The author of John frequently paints contrasts. At times this is problematic. Such as in the dualistic language of light/dark, children of God/children of the devil, etc. In the late first-century time when John was written, deep rifts were taking place between followers of the Jesus movement and the communities and synagogues they were a part of. In addressing these rifts, the author borrows language from Hellenistic dualism that makes for the worst kind of fighting words. (It is not just in John. Dualism was so pervasive in the first-century Mediterranean that it was akin to capitalism in present-day America.) According to John’s dualism, the community’s opponents are cast as unredeemable.

But the contrast between the teacher Nicodemus and the Samaritan woman was different. Nicodemus is portrayed as sincere and as a seeker. But he, an elite and a powerful teacher, is also hapless. He cannot understand what Jesus is telling him. Jesus speaks to him symbolically, and he takes the words literally. He misses the point.

The woman from Samaria also does not fully understand. But as the conversation between her and Jesus goes on, her awareness deepens. Whereas Nicodemus, the person with power, gets more and more confused as the conversation with Jesus goes on, the Samaritan woman—who would have been marginalized in a number of ways—becomes increasingly open and enlightened as the conversation unfolds. In the end, we’re told she goes out to testify to what she has discovered. She goes to “tell everyone she knows” about Jesus. Jesus’ conversation with Nicodemus, on the other hand, ends unresolved. We don’t find out how it ends, or what Nicodemus does next. The passage simply wraps and we’re on to other topics.

approaching wisdom with emptiness
{Photo by Fateme Gheybi for Scopio; approaching wisdom with emptiness}

An overt power imbalance is at the center of the contrast between the two characters in John. What might the gospel writer, who put these stories together for a reason, have been saying? For one thing, he seems to be saying that Jesus shows neither deference nor disdain for people based on their social status. He gives both characters his attention and respect. He teaches both. The author seems to be saying that to be a student of Jesus, one does not need power or socio-familial connections.

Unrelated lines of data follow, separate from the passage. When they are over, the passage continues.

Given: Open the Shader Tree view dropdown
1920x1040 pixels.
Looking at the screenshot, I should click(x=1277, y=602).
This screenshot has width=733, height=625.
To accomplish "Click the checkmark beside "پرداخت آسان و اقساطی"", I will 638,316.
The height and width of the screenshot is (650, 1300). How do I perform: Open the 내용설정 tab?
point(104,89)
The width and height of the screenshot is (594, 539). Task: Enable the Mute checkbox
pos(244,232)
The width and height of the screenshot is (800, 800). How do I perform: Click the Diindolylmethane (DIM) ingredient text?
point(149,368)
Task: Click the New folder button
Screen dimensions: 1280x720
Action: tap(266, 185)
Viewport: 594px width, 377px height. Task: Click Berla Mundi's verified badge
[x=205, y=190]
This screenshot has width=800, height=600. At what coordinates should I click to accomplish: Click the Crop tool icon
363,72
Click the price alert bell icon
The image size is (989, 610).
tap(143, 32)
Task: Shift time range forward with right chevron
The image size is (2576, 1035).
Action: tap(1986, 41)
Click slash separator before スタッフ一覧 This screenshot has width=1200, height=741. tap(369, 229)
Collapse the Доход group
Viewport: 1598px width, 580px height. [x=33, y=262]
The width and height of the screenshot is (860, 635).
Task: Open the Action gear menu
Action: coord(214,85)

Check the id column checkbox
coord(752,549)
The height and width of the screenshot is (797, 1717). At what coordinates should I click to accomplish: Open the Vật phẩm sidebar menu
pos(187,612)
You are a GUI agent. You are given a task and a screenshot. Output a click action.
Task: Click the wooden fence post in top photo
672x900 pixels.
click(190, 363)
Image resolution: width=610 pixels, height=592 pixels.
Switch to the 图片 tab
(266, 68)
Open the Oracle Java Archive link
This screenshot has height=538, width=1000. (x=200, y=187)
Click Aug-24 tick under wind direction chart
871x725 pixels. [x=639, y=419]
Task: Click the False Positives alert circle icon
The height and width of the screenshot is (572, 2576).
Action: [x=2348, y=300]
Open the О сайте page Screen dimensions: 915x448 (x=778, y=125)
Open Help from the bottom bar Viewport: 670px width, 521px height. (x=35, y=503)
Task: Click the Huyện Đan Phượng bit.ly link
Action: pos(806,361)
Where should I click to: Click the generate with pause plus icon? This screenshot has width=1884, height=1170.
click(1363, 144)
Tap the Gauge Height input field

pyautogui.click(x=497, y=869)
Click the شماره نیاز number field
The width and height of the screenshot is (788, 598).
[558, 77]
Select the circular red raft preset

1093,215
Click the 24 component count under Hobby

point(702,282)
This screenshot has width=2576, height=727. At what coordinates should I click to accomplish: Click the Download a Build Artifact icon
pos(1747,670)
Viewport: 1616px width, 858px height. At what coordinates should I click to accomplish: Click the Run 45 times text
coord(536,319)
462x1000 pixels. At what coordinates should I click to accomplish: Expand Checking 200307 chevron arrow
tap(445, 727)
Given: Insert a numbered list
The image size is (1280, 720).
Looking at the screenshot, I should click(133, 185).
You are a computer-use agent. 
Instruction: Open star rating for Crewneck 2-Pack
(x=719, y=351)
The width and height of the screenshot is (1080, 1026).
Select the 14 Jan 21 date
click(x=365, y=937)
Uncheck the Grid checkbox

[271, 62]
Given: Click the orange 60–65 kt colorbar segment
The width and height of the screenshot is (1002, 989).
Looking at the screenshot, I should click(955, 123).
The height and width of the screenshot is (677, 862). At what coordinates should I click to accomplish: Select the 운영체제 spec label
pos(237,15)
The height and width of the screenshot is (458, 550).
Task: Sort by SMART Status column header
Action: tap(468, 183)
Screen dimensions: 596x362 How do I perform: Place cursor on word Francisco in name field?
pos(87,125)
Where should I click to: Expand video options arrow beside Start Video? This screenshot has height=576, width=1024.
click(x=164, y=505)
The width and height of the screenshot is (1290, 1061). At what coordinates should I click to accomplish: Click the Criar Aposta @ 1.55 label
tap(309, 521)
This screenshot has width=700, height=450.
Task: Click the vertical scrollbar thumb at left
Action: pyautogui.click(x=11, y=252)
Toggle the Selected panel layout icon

In the worlds you and I inhabit, power often gets people places. But in the end, the things that matter—such as deep understanding and wisdom—are often more accessible to those with less to lose, less position or social cache or wealth. The Samaritan woman was an example of this. In the end, she was more open to receiving. An empty cup can receive more than a cup already filled. This image is, in fact, a good one for the contrast between these characters. In Buddhism they call the stance “beginner’s mind.”

Wren, winner of a 2022 Independent Publishers Award Bronze Medal

Winner of the 2022 Independent Publisher Awards Bronze Medal for Regional Fiction; Finalist for the 2022 National Indie Excellence Awards. (2021) Paperback publication of Wren a novel. “Insightful novel tackles questions of parenthood, marriage, and friendship with finesse and empathy … with striking descriptions of Oregon topography.” —Kirkus Reviews (2018) Audiobook publication of Wren.

About Tricia Gates Brown
Tricia Gates Brown is an everyday theologian working as a writer/editor in Oregon's Willamette Valley, mainly editing and co-writing books for the National Parks Service and Native tribes. After completing an MA in theology then a PhD from the University of St. Andrews in 2000, she continued to pursue her studies—energetically self-educating in theology, spirituality, and the emotional life. She is also an Ordained Deacon in the Episcopal Diocese of Oregon. Tricia is an art quilter, potter, and novelist. Her art can be viewed at . You can read more about the author here.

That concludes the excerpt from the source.